Israel carries out targeted attacks and operations against Hezbollah officials.
In a press release, Hezbollah said it had attacked the Mochav (agricultural village) of Goren, nearly four kilometers from the border, “with Iranian-made Falaq missiles.”
A few hours earlier, the Shiite movement announced that it had fired “a volley of Katyusha rockets” at Kibbutz Eilon near Goren.
He confirmed that these two operations “came in response to Israeli attacks on villages and civilians, the last of which killed two elderly people, Hussein Hamdane and his wife Manar Abadi, in Kafra.”
Ali Abbas, a local rescuer, confirmed to AFP that the couple, in their 70s, were killed in Israeli attacks on this southern Lebanon town on Wednesday evening.

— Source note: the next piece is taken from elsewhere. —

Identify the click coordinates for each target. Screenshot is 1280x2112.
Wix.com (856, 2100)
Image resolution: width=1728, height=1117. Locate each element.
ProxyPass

Hezbollah leader Hassan Nasrallah vowed in mid-February that he would make Israel pay the price “in blood” for civilians killed in Lebanon after attacks killed at least 15 people, including 10 civilians.
The pro-Iranian party, which also announced four more attacks on military targets on Thursday, usually targets Israeli army positions near the border.
Israel, for its part, is increasingly targeting Lebanese territory.
According to the official Lebanese news agency ANI, 14 people were also injured in the attacks in Kafra.
An AFP photographer saw a two-story house in the area that was almost completely destroyed. Hezbollah rescuers were trying to retrieve bodies from beneath the rubble, particularly using a bulldozer, he said.
In the afternoon, the Shiite movement announced the death of one of its fighters, originally from Kafra.
The shooting displaced tens of thousands of people on both sides of the border.
According to an AFP count, at least 287 people have been killed in Lebanon since October 7, most of them fighters from Hezbollah and allied groups, as well as around 44 civilians.
According to the army, ten soldiers and six civilians were killed on the Israeli side.